[TO DO] Please give back the listing below in full. Change nothing.

[AVAILABLE RECORDS]
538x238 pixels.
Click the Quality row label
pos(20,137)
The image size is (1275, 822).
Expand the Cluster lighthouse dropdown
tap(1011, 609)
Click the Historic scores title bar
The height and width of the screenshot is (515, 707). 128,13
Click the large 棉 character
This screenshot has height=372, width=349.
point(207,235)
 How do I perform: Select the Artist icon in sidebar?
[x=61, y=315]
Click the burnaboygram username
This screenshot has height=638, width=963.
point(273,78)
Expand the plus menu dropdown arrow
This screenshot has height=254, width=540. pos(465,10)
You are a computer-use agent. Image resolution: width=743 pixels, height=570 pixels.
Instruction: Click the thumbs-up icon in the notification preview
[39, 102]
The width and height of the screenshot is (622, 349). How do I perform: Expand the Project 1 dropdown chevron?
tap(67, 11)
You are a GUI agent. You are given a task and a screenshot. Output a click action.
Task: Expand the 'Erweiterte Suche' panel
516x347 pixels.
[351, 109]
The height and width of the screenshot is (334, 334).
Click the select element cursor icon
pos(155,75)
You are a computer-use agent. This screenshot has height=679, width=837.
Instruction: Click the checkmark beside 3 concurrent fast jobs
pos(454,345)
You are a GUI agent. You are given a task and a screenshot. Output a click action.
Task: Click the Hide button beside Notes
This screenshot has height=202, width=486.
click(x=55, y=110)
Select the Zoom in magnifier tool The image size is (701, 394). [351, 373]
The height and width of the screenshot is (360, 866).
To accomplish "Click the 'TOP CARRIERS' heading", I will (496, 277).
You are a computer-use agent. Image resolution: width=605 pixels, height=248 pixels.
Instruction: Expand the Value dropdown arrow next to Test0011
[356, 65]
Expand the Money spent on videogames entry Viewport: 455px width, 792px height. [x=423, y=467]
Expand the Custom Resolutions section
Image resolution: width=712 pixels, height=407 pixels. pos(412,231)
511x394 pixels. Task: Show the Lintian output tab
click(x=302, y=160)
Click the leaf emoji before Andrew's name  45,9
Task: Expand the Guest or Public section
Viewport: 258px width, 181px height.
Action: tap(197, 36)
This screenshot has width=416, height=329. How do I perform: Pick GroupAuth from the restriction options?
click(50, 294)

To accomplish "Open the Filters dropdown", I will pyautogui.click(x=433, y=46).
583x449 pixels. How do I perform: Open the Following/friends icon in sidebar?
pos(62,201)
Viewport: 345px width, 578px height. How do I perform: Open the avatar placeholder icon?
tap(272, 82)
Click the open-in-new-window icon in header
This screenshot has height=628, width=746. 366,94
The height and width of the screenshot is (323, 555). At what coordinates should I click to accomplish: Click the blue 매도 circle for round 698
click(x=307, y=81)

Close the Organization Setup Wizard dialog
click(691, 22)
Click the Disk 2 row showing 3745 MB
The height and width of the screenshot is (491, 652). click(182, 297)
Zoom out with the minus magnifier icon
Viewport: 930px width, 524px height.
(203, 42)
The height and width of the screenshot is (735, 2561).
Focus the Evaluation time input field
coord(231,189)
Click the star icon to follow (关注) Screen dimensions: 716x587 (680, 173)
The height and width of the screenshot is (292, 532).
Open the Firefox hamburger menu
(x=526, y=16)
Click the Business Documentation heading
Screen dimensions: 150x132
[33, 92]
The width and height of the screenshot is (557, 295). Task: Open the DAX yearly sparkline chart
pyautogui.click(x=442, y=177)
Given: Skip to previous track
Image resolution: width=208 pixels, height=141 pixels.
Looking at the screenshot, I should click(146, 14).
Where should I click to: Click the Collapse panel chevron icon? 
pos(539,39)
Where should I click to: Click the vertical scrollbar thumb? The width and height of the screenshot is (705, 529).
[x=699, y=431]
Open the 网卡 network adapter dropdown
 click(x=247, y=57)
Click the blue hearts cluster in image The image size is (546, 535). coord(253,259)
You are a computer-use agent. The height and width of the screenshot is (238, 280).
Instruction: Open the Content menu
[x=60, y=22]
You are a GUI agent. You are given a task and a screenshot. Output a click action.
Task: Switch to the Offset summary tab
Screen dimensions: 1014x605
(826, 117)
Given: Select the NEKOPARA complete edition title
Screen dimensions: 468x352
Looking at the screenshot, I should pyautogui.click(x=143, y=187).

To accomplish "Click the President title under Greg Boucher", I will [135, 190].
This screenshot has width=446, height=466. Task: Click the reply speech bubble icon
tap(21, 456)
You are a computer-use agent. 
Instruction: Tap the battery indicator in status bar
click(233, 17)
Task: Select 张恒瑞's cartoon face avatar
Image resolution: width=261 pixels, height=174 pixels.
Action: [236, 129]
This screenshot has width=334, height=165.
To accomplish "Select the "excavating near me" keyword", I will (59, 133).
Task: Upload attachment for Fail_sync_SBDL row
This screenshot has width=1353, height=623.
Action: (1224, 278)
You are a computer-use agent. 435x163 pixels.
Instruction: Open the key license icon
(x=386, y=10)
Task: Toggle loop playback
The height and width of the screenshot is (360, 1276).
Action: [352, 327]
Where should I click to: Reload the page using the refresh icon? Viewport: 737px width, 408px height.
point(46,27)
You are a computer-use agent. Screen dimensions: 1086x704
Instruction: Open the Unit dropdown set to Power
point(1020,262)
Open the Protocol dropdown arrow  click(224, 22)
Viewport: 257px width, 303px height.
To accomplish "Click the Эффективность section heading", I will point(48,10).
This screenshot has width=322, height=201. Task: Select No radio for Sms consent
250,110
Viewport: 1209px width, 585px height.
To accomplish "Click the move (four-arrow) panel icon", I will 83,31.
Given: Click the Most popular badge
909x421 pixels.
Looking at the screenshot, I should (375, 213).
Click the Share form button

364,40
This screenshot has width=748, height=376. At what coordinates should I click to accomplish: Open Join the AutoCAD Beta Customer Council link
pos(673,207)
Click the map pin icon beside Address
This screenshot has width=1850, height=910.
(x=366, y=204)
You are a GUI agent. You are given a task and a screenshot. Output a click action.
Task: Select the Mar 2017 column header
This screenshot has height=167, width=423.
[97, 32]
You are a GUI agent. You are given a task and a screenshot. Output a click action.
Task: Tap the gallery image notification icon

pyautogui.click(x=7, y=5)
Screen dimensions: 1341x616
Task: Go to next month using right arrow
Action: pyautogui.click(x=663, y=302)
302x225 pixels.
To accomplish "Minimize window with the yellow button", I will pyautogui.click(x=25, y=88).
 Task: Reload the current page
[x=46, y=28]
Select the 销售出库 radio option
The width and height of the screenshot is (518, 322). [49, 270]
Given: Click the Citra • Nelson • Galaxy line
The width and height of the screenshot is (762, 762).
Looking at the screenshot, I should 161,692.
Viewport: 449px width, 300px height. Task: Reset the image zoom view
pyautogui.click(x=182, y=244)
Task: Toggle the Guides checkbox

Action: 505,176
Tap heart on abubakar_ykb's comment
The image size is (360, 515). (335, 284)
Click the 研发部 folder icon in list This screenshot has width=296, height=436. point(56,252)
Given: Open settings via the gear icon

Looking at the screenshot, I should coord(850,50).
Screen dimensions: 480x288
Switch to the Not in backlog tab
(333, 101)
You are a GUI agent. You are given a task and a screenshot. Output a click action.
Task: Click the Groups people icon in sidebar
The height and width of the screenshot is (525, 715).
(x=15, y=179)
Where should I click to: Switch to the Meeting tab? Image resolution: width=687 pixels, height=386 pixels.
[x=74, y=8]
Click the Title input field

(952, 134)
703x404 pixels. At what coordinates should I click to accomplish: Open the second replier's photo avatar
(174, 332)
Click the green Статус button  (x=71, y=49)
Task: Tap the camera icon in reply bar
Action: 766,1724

[WRITTEN RESPONSE]
538x238 pixels.
Click the Quality row label
pos(20,137)
The image size is (1275, 822).
Expand the Cluster lighthouse dropdown
tap(1011, 609)
Click the Historic scores title bar
The height and width of the screenshot is (515, 707). 128,13
Click the large 棉 character
This screenshot has height=372, width=349.
point(207,235)
 How do I perform: Select the Artist icon in sidebar?
[x=61, y=315]
Click the burnaboygram username
This screenshot has height=638, width=963.
point(273,78)
Expand the plus menu dropdown arrow
This screenshot has height=254, width=540. pos(465,10)
You are a computer-use agent. Image resolution: width=743 pixels, height=570 pixels.
Instruction: Click the thumbs-up icon in the notification preview
[39, 102]
The width and height of the screenshot is (622, 349). How do I perform: Expand the Project 1 dropdown chevron?
tap(67, 11)
You are a GUI agent. You are given a task and a screenshot. Output a click action.
Task: Expand the 'Erweiterte Suche' panel
516x347 pixels.
[351, 109]
The height and width of the screenshot is (334, 334).
Click the select element cursor icon
pos(155,75)
You are a computer-use agent. This screenshot has height=679, width=837.
Instruction: Click the checkmark beside 3 concurrent fast jobs
pos(454,345)
You are a GUI agent. You are given a task and a screenshot. Output a click action.
Task: Click the Hide button beside Notes
This screenshot has height=202, width=486.
click(x=55, y=110)
Select the Zoom in magnifier tool The image size is (701, 394). [351, 373]
The height and width of the screenshot is (360, 866).
To accomplish "Click the 'TOP CARRIERS' heading", I will (496, 277).
You are a computer-use agent. Image resolution: width=605 pixels, height=248 pixels.
Instruction: Expand the Value dropdown arrow next to Test0011
[356, 65]
Expand the Money spent on videogames entry Viewport: 455px width, 792px height. [x=423, y=467]
Expand the Custom Resolutions section
Image resolution: width=712 pixels, height=407 pixels. pos(412,231)
511x394 pixels. Task: Show the Lintian output tab
click(x=302, y=160)
Click the leaf emoji before Andrew's name  45,9
Task: Expand the Guest or Public section
Viewport: 258px width, 181px height.
Action: tap(197, 36)
This screenshot has width=416, height=329. How do I perform: Pick GroupAuth from the restriction options?
click(50, 294)

To accomplish "Open the Filters dropdown", I will pyautogui.click(x=433, y=46).
583x449 pixels. How do I perform: Open the Following/friends icon in sidebar?
pos(62,201)
Viewport: 345px width, 578px height. How do I perform: Open the avatar placeholder icon?
tap(272, 82)
Click the open-in-new-window icon in header
This screenshot has height=628, width=746. 366,94
The height and width of the screenshot is (323, 555). At what coordinates should I click to accomplish: Click the blue 매도 circle for round 698
click(x=307, y=81)

Close the Organization Setup Wizard dialog
click(691, 22)
Click the Disk 2 row showing 3745 MB
The height and width of the screenshot is (491, 652). click(182, 297)
Zoom out with the minus magnifier icon
Viewport: 930px width, 524px height.
(203, 42)
The height and width of the screenshot is (735, 2561).
Focus the Evaluation time input field
coord(231,189)
Click the star icon to follow (关注) Screen dimensions: 716x587 (680, 173)
The height and width of the screenshot is (292, 532).
Open the Firefox hamburger menu
(x=526, y=16)
Click the Business Documentation heading
Screen dimensions: 150x132
[33, 92]
The width and height of the screenshot is (557, 295). Task: Open the DAX yearly sparkline chart
pyautogui.click(x=442, y=177)
Given: Skip to previous track
Image resolution: width=208 pixels, height=141 pixels.
Looking at the screenshot, I should click(146, 14).
Where should I click to: Click the Collapse panel chevron icon? 
pos(539,39)
Where should I click to: Click the vertical scrollbar thumb? The width and height of the screenshot is (705, 529).
[x=699, y=431]
Open the 网卡 network adapter dropdown
 click(x=247, y=57)
Click the blue hearts cluster in image The image size is (546, 535). coord(253,259)
You are a computer-use agent. The height and width of the screenshot is (238, 280).
Instruction: Open the Content menu
[x=60, y=22]
You are a GUI agent. You are given a task and a screenshot. Output a click action.
Task: Switch to the Offset summary tab
Screen dimensions: 1014x605
(826, 117)
Given: Select the NEKOPARA complete edition title
Screen dimensions: 468x352
Looking at the screenshot, I should pyautogui.click(x=143, y=187).

To accomplish "Click the President title under Greg Boucher", I will [135, 190].
This screenshot has width=446, height=466. Task: Click the reply speech bubble icon
tap(21, 456)
You are a computer-use agent. 
Instruction: Tap the battery indicator in status bar
click(233, 17)
Task: Select 张恒瑞's cartoon face avatar
Image resolution: width=261 pixels, height=174 pixels.
Action: [236, 129]
This screenshot has width=334, height=165.
To accomplish "Select the "excavating near me" keyword", I will (59, 133).
Task: Upload attachment for Fail_sync_SBDL row
This screenshot has width=1353, height=623.
Action: (1224, 278)
You are a computer-use agent. 435x163 pixels.
Instruction: Open the key license icon
(x=386, y=10)
Task: Toggle loop playback
The height and width of the screenshot is (360, 1276).
Action: [352, 327]
Where should I click to: Reload the page using the refresh icon? Viewport: 737px width, 408px height.
point(46,27)
You are a computer-use agent. Screen dimensions: 1086x704
Instruction: Open the Unit dropdown set to Power
point(1020,262)
Open the Protocol dropdown arrow  click(224, 22)
Viewport: 257px width, 303px height.
To accomplish "Click the Эффективность section heading", I will point(48,10).
This screenshot has width=322, height=201. Task: Select No radio for Sms consent
250,110
Viewport: 1209px width, 585px height.
To accomplish "Click the move (four-arrow) panel icon", I will 83,31.
Given: Click the Most popular badge
909x421 pixels.
Looking at the screenshot, I should (375, 213).
Click the Share form button

364,40
This screenshot has width=748, height=376. At what coordinates should I click to accomplish: Open Join the AutoCAD Beta Customer Council link
pos(673,207)
Click the map pin icon beside Address
This screenshot has width=1850, height=910.
(x=366, y=204)
You are a GUI agent. You are given a task and a screenshot. Output a click action.
Task: Select the Mar 2017 column header
This screenshot has height=167, width=423.
[97, 32]
You are a GUI agent. You are given a task and a screenshot. Output a click action.
Task: Tap the gallery image notification icon

pyautogui.click(x=7, y=5)
Screen dimensions: 1341x616
Task: Go to next month using right arrow
Action: pyautogui.click(x=663, y=302)
302x225 pixels.
To accomplish "Minimize window with the yellow button", I will pyautogui.click(x=25, y=88).
 Task: Reload the current page
[x=46, y=28]
Select the 销售出库 radio option
The width and height of the screenshot is (518, 322). [49, 270]
Given: Click the Citra • Nelson • Galaxy line
The width and height of the screenshot is (762, 762).
Looking at the screenshot, I should 161,692.
Viewport: 449px width, 300px height. Task: Reset the image zoom view
pyautogui.click(x=182, y=244)
Task: Toggle the Guides checkbox

Action: 505,176
Tap heart on abubakar_ykb's comment
The image size is (360, 515). (335, 284)
Click the 研发部 folder icon in list This screenshot has width=296, height=436. point(56,252)
Given: Open settings via the gear icon

Looking at the screenshot, I should coord(850,50).
Screen dimensions: 480x288
Switch to the Not in backlog tab
(333, 101)
You are a GUI agent. You are given a task and a screenshot. Output a click action.
Task: Click the Groups people icon in sidebar
The height and width of the screenshot is (525, 715).
(x=15, y=179)
Where should I click to: Switch to the Meeting tab? Image resolution: width=687 pixels, height=386 pixels.
[x=74, y=8]
Click the Title input field

(952, 134)
703x404 pixels. At what coordinates should I click to accomplish: Open the second replier's photo avatar
(174, 332)
Click the green Статус button  (x=71, y=49)
Task: Tap the camera icon in reply bar
Action: 766,1724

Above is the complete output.